今日の神坂課長は、幕田記念病院を訪れているようです。

「院長先生、病院開設80周年おめでとうございます」

「おお、神坂君。お花を贈ってくれてありがとう」

「ホームページを見させていただきましたが、この厳しい医療への逆風の中で、毎年来院患者数を増やしているのはさすがですね」

「この病院は私の祖父が開院したんだ。しかし、開院から20年後に祖父は急逝してね。一時は存続の危機もあったらしい」

「そうだったんですか?」

「その頃、私の父はまだ30代後半でね。K市民病院に勤務していたんだが、まだ院長職を引き受けるには経験が足りないとなって、院内で大いに議論がされたらしい」

「ほぉ」

「その危機を救ってくれたのが、当時N大学消化器内科の助教授だった永田先生だった。永田先生は助教授職を辞して、当院の院長に就任してくれたんだよ」

「凄い話ですね」

「永田先生は、祖父にとてもお世話になったらしいんだ。そのご恩返しだと話してくれたことを思いだすよ」

「永田先生は直接お会いしたいことはないですが、本当に徳の高い先生だと皆さんがおっしゃいますね」

「仙人のような人だった。永田先生はきっちり10年の間、院長職を務めてくれて、見事に病院を立て直してくれた。そして、10年目の終わりに父に院長職を譲って、自らは出身地のS村に帰って、村の小さな診療所で医師を続けられたんだよ」

「すごい人ですねぇ」

「おそらく大学に残っていれば教授になれたかも知れない。

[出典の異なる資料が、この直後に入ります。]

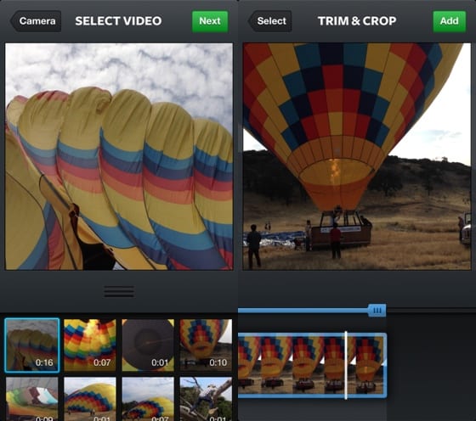The height and width of the screenshot is (421, 476).
Task: Return with the Select back button
Action: pos(270,21)
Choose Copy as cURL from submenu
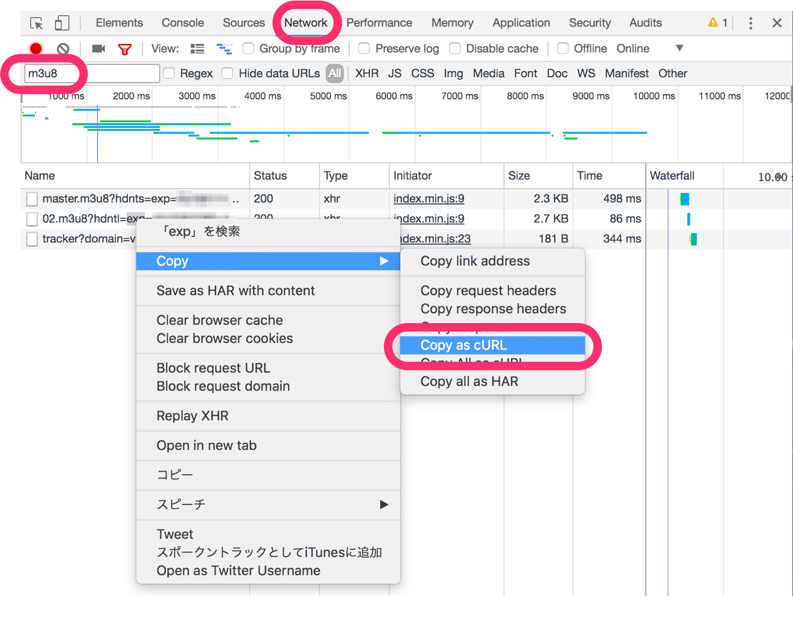 [463, 345]
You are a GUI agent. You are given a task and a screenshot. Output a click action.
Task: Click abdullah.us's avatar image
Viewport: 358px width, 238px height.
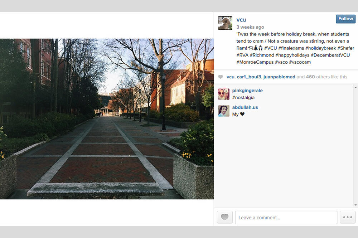pyautogui.click(x=224, y=111)

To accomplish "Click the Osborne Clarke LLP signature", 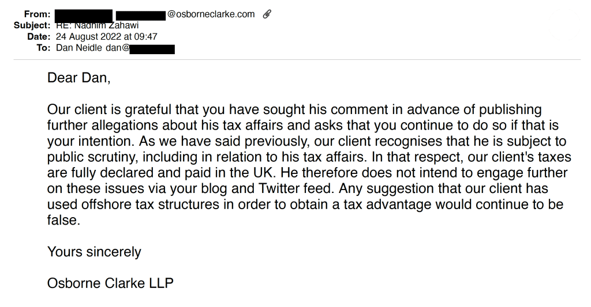I will point(110,283).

ただ、同じ世代に長谷川先生がいたからね。おそらく長谷川先生には適わないと思って、当院に来ることを選んでくれたんだと思う。当院にとっては、祖父が創始者で、永田先生が中興の祖といったところだな

「そして、今さらにこの病院を大きくしているのが、幕田先生なわけですね」

「私が院長になったのは18年前。永田先生のお考えを父も継続し、常に地域の人びとの健康を守るという姿勢で経営をしてきた。私はそれを引き継いだだけだよ」

「この前、中国の歴史の本を読んで、創業者や中興の祖という存在の偉大さを学んだのですが、それは国だけではないんですね」

「そうだよ。J医療器械さんだって、まだ若い会社だけど、これからいろいろと試練が訪れるだろう。そのとき、神坂君が中興の祖となれるようにしっかり勉強しないとな!」

「わ、私がですか?! それは無理です。ウチには佐藤もいますし・・・」

「何のために、中国の歴史を勉強しているんだ! それに今の私の話も聞いたんだし、覚悟を決めて取り組みなさい!!」

「は、はい!!」


ひとりごと

儒学は、孔子が基礎をつくり、孟子が敷衍して、漢代には国の学問として当用されました。

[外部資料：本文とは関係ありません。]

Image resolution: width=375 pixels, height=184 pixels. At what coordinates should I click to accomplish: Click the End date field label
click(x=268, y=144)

しかし、次第に仏教や道教に押されて、出世のための耳学問となってしまいます

宋代になると、儒学の低迷は哲学がないことだと感じた程子らを中心とした学者が学問を立て直し、朱熹がそれを朱子学として完成させます。

しかし、今度はやや哲学的で難解となってしまった朱子学に対して、王陽明は実践重視の陽明学を唱え、儒学は再び隆盛を極め、日本でも大いに採用されたのです。

儒学においても、始祖があり、中興の祖があるように、長く継続してきた企業にも当然、創業者があり、中興の祖と呼ばれる人がいるものです。

「鬼十則」をつくった電通第4代社長、吉田秀雄などは、電通中興の祖として有名です。


【原文】
孔・孟は是れ百世不遷の祖なり。周・程は是れ中興の祖、朱・陸は是れ継述の祖、薛(せつ)・王は是れ兄長の相友愛する者なり。〔『言志晩録』第26条〕

【意訳】
孔子と孟子は永遠不滅の儒教の始祖といえる。周濂渓と程明道・伊川の兄弟は儒教中興の祖であり、朱熹と陸象山は中興された儒学を集大成した人であり、薛敬軒(せつけいけん)と王陽明は実の兄弟のように親愛の仲である

【一日一斎物語的解釈】
儒学は孔孟という始祖に始まり、中興の祖と呼ばれる人物が学問を立て直し、さらに朱子が学問を集大成し、王陽明は朱子学に対して、実践を重視した学問を確立した。同じように、企業にも創始者、中興の祖といった人物は必ずいる。彼らの考え方や事績を忘れてはいけない。